The excellence of Jia Zhangke's early films lies in his delicate and keen ability to grasp reality. But this ability is increasingly being replaced by a variety of symbols. The scattered materials in "The Romance Generation" can only be connected together by constantly relying on various era hits, slogans, news broadcasts, and social events. Even when showing the passage of time, the film lazily uses straightforward images of trains flying by. The film attempts to pick up some well-known memory carriers in the long period of time and turn them into stitches of the times. From Ye Qianwen , Cui Jian to the Universal Youth Hotel and Wutiao People, from the county space to the scenery of the Yangtze River, the more skillfully and frequently these symbols are used, the more they expose the disconnect between text and reality, the self-repetition and the The tendency to simplify reality.
"The Romantic Generation" is filled with a kind of sentimentality and melancholy of the vastness of time, but the generation of this emotion relies not only on the mobilization of various symbols, but more importantly, the stimulation of time itself. If there is anything worthy of praise in "The Merry Generation", it is that those messy old images really allow time to reveal its majestic face. Time is revealed in the faces of Qiaoqiao and Brother Bin for more than twenty years, in the iteration of media technology from wide format and low image quality to narrow format and high definition image quality, and in the changes in urban scenery.

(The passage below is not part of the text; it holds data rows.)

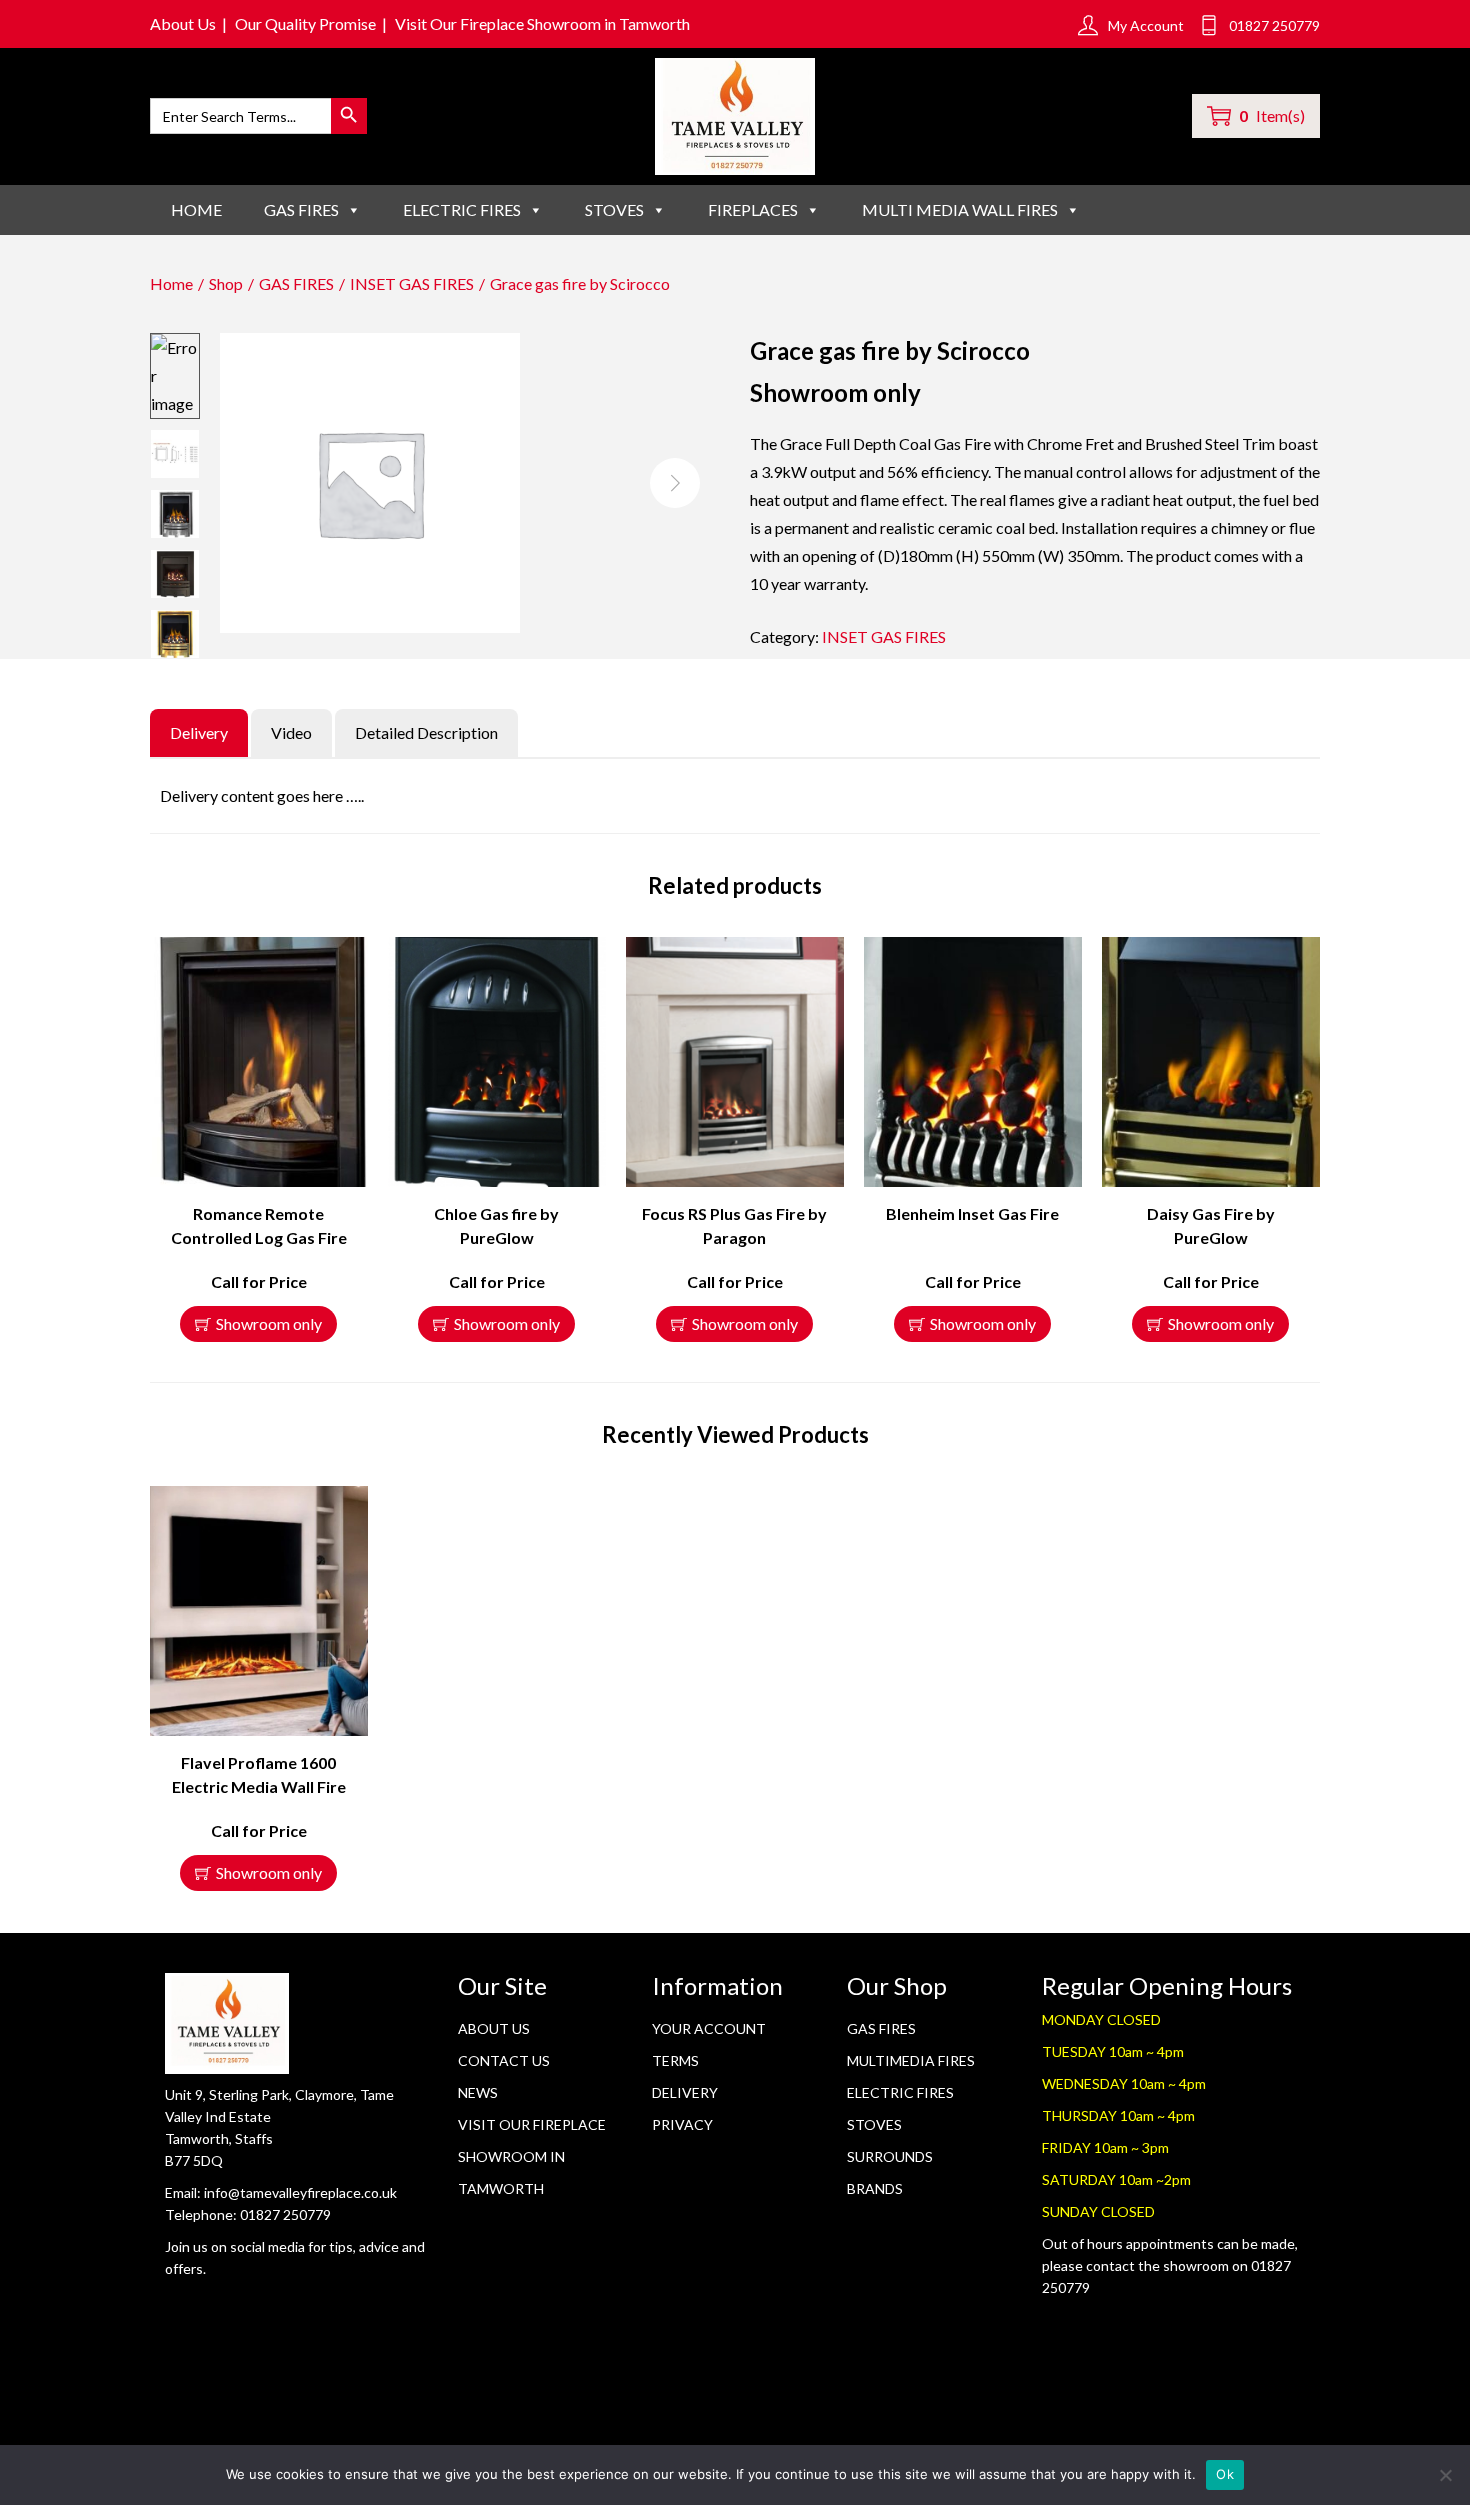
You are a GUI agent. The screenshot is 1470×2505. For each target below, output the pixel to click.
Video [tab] (291, 732)
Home (196, 209)
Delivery (685, 2092)
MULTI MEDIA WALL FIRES (960, 209)
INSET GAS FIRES (412, 283)
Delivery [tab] (199, 732)
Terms (675, 2060)
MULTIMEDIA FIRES (911, 2060)
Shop (226, 283)
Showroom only (269, 1323)
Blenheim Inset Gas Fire (972, 1213)
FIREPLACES (753, 209)
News (478, 2092)
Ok (1225, 2474)
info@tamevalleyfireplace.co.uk (300, 2192)
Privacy (682, 2124)
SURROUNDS (890, 2156)
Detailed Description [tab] (426, 732)
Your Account (709, 2028)
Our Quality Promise (305, 23)
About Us (183, 23)
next (675, 483)
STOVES (614, 209)
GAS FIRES (301, 209)
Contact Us (504, 2060)
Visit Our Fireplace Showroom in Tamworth (542, 23)
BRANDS (875, 2188)
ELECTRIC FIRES (462, 209)
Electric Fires (900, 2092)
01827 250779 (285, 2214)
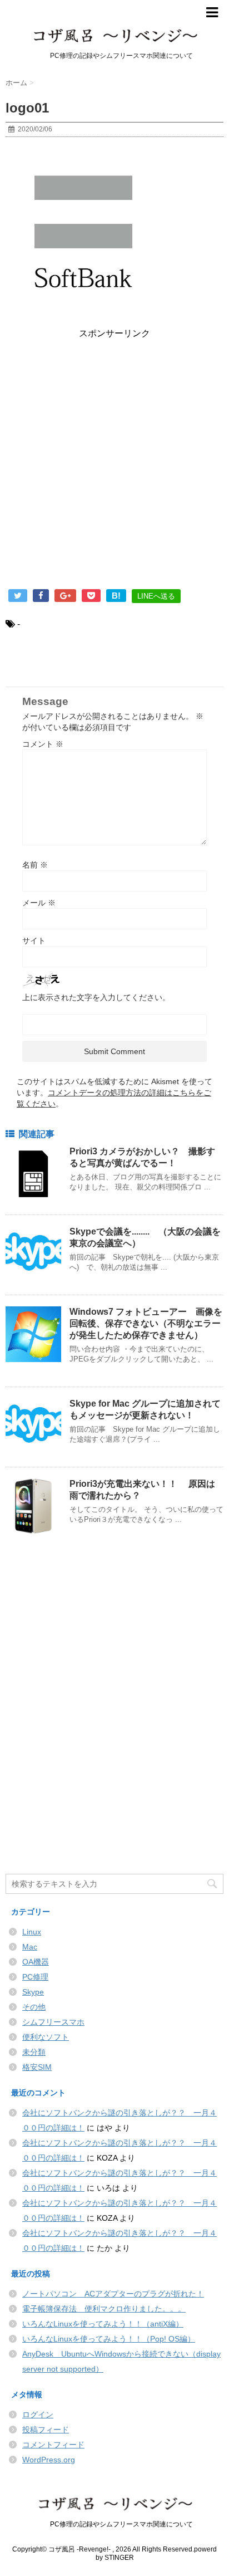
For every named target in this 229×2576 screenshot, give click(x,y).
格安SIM (37, 2067)
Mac (29, 1946)
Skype (33, 1991)
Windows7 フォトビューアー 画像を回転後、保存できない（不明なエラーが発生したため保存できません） (145, 1323)
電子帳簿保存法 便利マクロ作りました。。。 (104, 2308)
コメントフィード (53, 2444)
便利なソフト (45, 2037)
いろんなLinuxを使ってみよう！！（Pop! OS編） (108, 2338)
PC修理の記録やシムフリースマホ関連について (115, 2524)
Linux (31, 1931)
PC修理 (35, 1976)
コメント (42, 744)
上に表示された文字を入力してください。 (96, 997)
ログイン (37, 2414)
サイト (34, 940)
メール (39, 902)
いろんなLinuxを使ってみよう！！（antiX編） (102, 2323)
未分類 (34, 2052)
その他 (34, 2006)
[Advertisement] (114, 466)
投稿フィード (45, 2429)
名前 (35, 864)
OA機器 (35, 1961)
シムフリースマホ (53, 2021)
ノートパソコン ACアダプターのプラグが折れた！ (113, 2293)
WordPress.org (48, 2459)
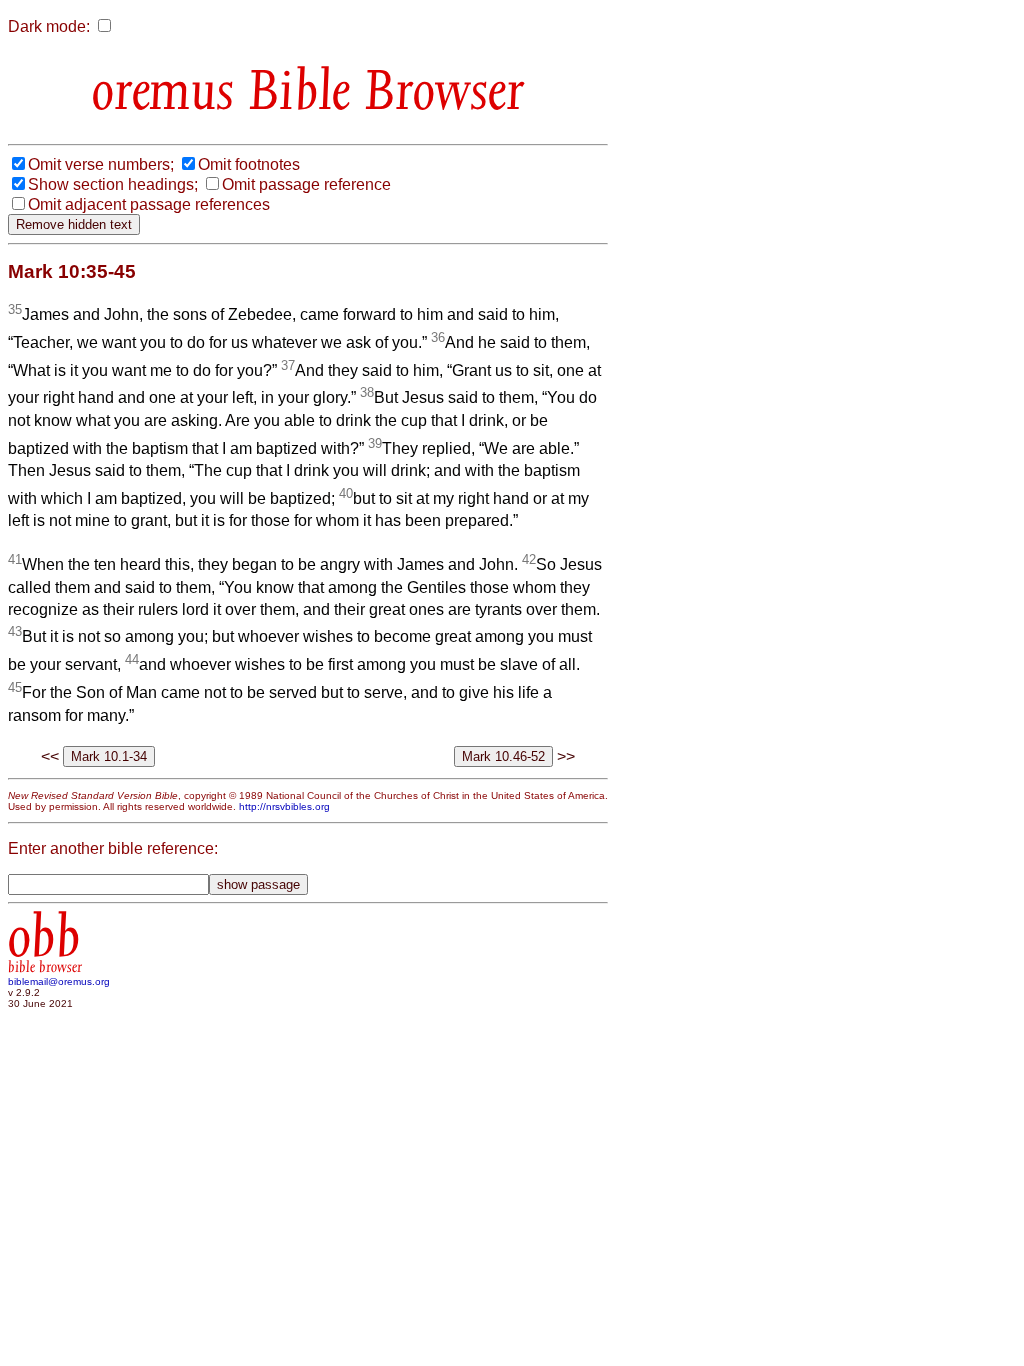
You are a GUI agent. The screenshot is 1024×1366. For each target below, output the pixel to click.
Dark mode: (49, 26)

It is the materials themselves, not the technique of the film, that make us feel that time is the measure of all things, and that he is the greatest and coldest lyricist.
It is undeniable that we can also experience Jia Zhangke's unique thinking about social reality from the film. From the flamboyant and dancing young body to the sluggish and sickly middle-aged body, the change of wide and narrow frame, the speechless Qiaoqiao shouting "ha" after integrating into the group at the end of the film, etc., these all create an interesting space for imagination. But such sporadic fragments cannot conceal the emptiness of the entire film. The most obvious one is the last paragraph: When writing about contemporary life, creators seem to be unable to find a way to enter the lives of ordinary people. They can only express some of the strangeness of the short video industry by revealing the strange current situation of the short video industry and showing the dialogue between people and robots. Superficial reflection. However, the film’s mixed editing method of diversified music and fragmented images to stimulate emotions is not a typical form of expression in the short video era?
During the promotion process, "The Merry Generation" carried the slogan "It's all over, no looking back", but the movie just indulges in the past. Excessive nostalgia, to a certain extent, means escaping from the present. Interestingly, the movie " Good Things ", which was released on the same day as "The Merry Generation", not only paid a friendly tribute to Jia Zhangke, but also satirized the middle-aged man in the film with the line "Reminiscing about the past is the beginning of greasiness" . If we use this line to review "The Romantic Generation", it seems quite appropriate. The two films have completely different reputations and box office performances, which once again proves that the future of film belongs to young people. And those creators who are successful and famous might as well be more sincere and less perfunctory.